= EXERCISE INSTRUCTIONS =
Please print every line of the listing, unchanged.

____________________

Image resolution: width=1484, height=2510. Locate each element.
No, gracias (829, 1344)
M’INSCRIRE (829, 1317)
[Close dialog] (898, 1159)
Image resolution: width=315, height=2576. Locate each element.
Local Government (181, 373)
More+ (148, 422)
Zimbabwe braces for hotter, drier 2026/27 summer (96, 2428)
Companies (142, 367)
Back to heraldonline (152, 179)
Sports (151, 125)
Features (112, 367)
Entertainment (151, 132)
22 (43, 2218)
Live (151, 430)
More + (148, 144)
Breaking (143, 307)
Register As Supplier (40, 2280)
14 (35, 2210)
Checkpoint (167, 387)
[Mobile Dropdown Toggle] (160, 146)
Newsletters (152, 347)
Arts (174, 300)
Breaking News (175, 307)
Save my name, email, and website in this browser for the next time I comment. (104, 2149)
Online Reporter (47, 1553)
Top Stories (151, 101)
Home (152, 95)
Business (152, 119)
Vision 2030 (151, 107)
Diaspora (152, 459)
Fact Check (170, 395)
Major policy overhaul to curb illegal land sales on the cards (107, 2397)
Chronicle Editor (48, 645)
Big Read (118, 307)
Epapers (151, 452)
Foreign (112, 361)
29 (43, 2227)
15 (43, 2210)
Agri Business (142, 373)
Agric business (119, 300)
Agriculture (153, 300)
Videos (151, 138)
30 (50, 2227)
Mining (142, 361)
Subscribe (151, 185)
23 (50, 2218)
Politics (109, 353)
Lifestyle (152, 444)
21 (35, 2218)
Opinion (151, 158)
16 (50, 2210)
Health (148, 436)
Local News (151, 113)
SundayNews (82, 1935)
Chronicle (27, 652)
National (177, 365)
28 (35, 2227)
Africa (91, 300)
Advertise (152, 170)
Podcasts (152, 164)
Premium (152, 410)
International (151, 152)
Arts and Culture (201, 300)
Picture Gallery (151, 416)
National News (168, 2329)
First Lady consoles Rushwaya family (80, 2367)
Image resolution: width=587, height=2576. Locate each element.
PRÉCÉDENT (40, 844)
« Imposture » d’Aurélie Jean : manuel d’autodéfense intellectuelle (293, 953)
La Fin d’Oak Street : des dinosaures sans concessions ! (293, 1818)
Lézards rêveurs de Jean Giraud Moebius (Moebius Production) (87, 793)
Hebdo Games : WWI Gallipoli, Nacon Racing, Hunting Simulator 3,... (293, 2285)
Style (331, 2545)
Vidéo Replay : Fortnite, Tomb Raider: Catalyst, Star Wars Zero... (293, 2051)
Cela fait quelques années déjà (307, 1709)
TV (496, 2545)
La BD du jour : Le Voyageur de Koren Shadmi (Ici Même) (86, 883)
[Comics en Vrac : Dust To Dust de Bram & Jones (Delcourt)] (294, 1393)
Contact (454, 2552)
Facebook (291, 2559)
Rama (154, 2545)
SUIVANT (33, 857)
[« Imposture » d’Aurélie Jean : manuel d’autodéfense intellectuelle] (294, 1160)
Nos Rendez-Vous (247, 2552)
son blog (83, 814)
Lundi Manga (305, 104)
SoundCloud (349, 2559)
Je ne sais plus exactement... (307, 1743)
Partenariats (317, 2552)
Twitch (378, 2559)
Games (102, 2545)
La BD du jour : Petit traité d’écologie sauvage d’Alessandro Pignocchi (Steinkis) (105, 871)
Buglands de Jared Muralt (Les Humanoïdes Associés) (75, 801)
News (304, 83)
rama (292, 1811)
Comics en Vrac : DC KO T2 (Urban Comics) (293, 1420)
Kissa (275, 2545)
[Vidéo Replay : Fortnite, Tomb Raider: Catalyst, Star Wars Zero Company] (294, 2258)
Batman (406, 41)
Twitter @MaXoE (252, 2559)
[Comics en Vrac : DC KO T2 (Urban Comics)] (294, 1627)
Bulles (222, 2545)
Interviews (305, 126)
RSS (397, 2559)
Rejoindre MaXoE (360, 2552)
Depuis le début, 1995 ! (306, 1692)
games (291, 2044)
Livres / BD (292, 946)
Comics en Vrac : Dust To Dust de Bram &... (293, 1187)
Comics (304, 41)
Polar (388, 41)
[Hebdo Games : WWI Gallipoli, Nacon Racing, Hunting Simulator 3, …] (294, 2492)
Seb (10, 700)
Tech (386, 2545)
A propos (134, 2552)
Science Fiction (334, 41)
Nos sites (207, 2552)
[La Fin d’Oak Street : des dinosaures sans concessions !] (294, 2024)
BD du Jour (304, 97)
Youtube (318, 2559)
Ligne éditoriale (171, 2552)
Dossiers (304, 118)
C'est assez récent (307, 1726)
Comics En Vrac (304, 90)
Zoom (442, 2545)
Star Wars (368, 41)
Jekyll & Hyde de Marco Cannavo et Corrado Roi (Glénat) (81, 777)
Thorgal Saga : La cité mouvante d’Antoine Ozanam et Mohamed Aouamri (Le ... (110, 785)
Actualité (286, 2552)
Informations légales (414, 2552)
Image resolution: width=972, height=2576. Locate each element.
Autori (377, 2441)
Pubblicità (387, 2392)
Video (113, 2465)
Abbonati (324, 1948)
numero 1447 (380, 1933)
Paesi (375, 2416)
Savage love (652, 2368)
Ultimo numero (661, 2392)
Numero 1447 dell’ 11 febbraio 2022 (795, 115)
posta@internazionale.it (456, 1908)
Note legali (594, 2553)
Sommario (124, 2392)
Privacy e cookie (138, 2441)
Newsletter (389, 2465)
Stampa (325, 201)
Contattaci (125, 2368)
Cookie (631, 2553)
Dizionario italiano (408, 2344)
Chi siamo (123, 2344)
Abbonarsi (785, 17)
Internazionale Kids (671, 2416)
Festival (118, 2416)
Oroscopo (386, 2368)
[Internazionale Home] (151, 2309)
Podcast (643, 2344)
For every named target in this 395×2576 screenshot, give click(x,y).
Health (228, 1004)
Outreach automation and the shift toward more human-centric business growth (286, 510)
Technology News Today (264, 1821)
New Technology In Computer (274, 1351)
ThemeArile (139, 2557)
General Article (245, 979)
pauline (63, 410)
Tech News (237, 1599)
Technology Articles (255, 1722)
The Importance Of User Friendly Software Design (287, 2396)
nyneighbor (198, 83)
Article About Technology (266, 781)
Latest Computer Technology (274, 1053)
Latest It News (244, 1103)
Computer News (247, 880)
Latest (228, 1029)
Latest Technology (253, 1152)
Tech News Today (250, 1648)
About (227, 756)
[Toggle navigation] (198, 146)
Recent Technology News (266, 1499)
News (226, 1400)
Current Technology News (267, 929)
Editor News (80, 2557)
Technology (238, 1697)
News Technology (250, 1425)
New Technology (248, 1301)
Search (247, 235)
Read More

____________________

= YOUR RESPONSE =
Image resolution: width=1484, height=2510. Locate each element.
No, gracias (829, 1344)
M’INSCRIRE (829, 1317)
[Close dialog] (898, 1159)
Image resolution: width=315, height=2576. Locate each element.
Local Government (181, 373)
More+ (148, 422)
Zimbabwe braces for hotter, drier 2026/27 summer (96, 2428)
Companies (142, 367)
Back to heraldonline (152, 179)
Sports (151, 125)
Features (112, 367)
Entertainment (151, 132)
22 (43, 2218)
Live (151, 430)
More + (148, 144)
Breaking (143, 307)
Register As Supplier (40, 2280)
14 (35, 2210)
Checkpoint (167, 387)
[Mobile Dropdown Toggle] (160, 146)
Newsletters (152, 347)
Arts (174, 300)
Breaking News (175, 307)
Save my name, email, and website in this browser for the next time I comment. (104, 2149)
Online Reporter (47, 1553)
Top Stories (151, 101)
Home (152, 95)
Business (152, 119)
Vision 2030 (151, 107)
Diaspora (152, 459)
Fact Check (170, 395)
Major policy overhaul to curb illegal land sales on the cards (107, 2397)
Chronicle Editor (48, 645)
Big Read (118, 307)
Epapers (151, 452)
Foreign (112, 361)
29 (43, 2227)
15 (43, 2210)
Agri Business (142, 373)
Agric business (119, 300)
Agriculture (153, 300)
Videos (151, 138)
30 (50, 2227)
Mining (142, 361)
Subscribe (151, 185)
23 (50, 2218)
Politics (109, 353)
Lifestyle (152, 444)
21 (35, 2218)
Opinion (151, 158)
16 (50, 2210)
Health (148, 436)
Local News (151, 113)
SundayNews (82, 1935)
Chronicle (27, 652)
National (177, 365)
28 (35, 2227)
Africa (91, 300)
Advertise (152, 170)
Podcasts (152, 164)
Premium (152, 410)
International (151, 152)
Arts and Culture (201, 300)
Picture Gallery (151, 416)
National News (168, 2329)
First Lady consoles Rushwaya family (80, 2367)
Image resolution: width=587, height=2576. Locate each element.
PRÉCÉDENT (40, 844)
« Imposture » d’Aurélie Jean : manuel d’autodéfense intellectuelle (293, 953)
La Fin d’Oak Street : des dinosaures sans concessions ! (293, 1818)
Lézards rêveurs de Jean Giraud Moebius (Moebius Production) (87, 793)
Hebdo Games : WWI Gallipoli, Nacon Racing, Hunting Simulator 3,... (293, 2285)
Style (331, 2545)
Vidéo Replay : Fortnite, Tomb Raider: Catalyst, Star Wars Zero... (293, 2051)
Cela fait quelques années déjà (307, 1709)
TV (496, 2545)
La BD du jour : Le Voyageur de Koren Shadmi (Ici Même) (86, 883)
[Comics en Vrac : Dust To Dust de Bram & Jones (Delcourt)] (294, 1393)
Contact (454, 2552)
Facebook (291, 2559)
Rama (154, 2545)
SUIVANT (33, 857)
[« Imposture » d’Aurélie Jean : manuel d’autodéfense intellectuelle] (294, 1160)
Nos Rendez-Vous (247, 2552)
son blog (83, 814)
Lundi Manga (305, 104)
SoundCloud (349, 2559)
Je ne sais plus exactement... (307, 1743)
Partenariats (317, 2552)
Twitch (378, 2559)
Games (102, 2545)
La BD du jour : Petit traité d’écologie sauvage d’Alessandro Pignocchi (Steinkis) (105, 871)
Buglands de Jared Muralt (Les Humanoïdes Associés) (75, 801)
News (304, 83)
rama (292, 1811)
Comics en Vrac : DC KO T2 (Urban Comics) (293, 1420)
Kissa (275, 2545)
[Vidéo Replay : Fortnite, Tomb Raider: Catalyst, Star Wars Zero Company] (294, 2258)
Batman (406, 41)
Twitter @MaXoE (252, 2559)
[Comics en Vrac : DC KO T2 (Urban Comics)] (294, 1627)
Bulles (222, 2545)
Interviews (305, 126)
RSS (397, 2559)
Rejoindre MaXoE (360, 2552)
Depuis le début, 1995 ! (306, 1692)
games (291, 2044)
Livres / BD (292, 946)
Comics en Vrac : Dust To Dust de Bram &... (293, 1187)
Comics (304, 41)
Polar (388, 41)
[Hebdo Games : WWI Gallipoli, Nacon Racing, Hunting Simulator 3, …] (294, 2492)
Seb (10, 700)
Tech (386, 2545)
A propos (134, 2552)
Science Fiction (334, 41)
Nos sites (207, 2552)
[La Fin d’Oak Street : des dinosaures sans concessions !] (294, 2024)
BD du Jour (304, 97)
Youtube (318, 2559)
Ligne éditoriale (171, 2552)
Dossiers (304, 118)
C'est assez récent (307, 1726)
Comics En Vrac (304, 90)
Zoom (442, 2545)
Star Wars (368, 41)
Jekyll & Hyde de Marco Cannavo et Corrado Roi (Glénat) (81, 777)
Thorgal Saga : La cité mouvante d’Antoine Ozanam et Mohamed Aouamri (Le ... (110, 785)
Actualité (286, 2552)
Informations légales (414, 2552)
Image resolution: width=972, height=2576. Locate each element.
Autori (377, 2441)
Pubblicità (387, 2392)
Video (113, 2465)
Abbonati (324, 1948)
numero 1447 (380, 1933)
Paesi (375, 2416)
Savage love (652, 2368)
Ultimo numero (661, 2392)
Numero 1447 dell’ 11 febbraio 2022 (795, 115)
posta@internazionale.it (456, 1908)
Note legali (594, 2553)
Sommario (124, 2392)
Privacy e cookie (138, 2441)
Newsletter (389, 2465)
Stampa (325, 201)
Contattaci (125, 2368)
Cookie (631, 2553)
Dizionario italiano (408, 2344)
Chi siamo (123, 2344)
Abbonarsi (785, 17)
Internazionale Kids (671, 2416)
Festival (118, 2416)
Oroscopo (386, 2368)
[Internazionale Home] (151, 2309)
Podcast (643, 2344)
For every named target in this 395×2576 screenshot, give click(x,y).
Health (228, 1004)
Outreach automation and the shift toward more human-centric business growth (286, 510)
Technology News Today (264, 1821)
New Technology In Computer (274, 1351)
ThemeArile (139, 2557)
General Article (245, 979)
pauline (63, 410)
Tech News (237, 1599)
Technology Articles (255, 1722)
The Importance Of User Friendly Software Design (287, 2396)
nyneighbor (198, 83)
Article About Technology (266, 781)
Latest Computer Technology (274, 1053)
Latest It News (244, 1103)
Computer News (247, 880)
Latest (228, 1029)
Latest Technology (253, 1152)
Tech News Today (250, 1648)
About (227, 756)
[Toggle navigation] (198, 146)
Recent Technology News (266, 1499)
News (226, 1400)
Current Technology News (267, 929)
Editor News (80, 2557)
Technology (238, 1697)
News Technology (250, 1425)
New Technology (248, 1301)
Search (247, 235)
Read More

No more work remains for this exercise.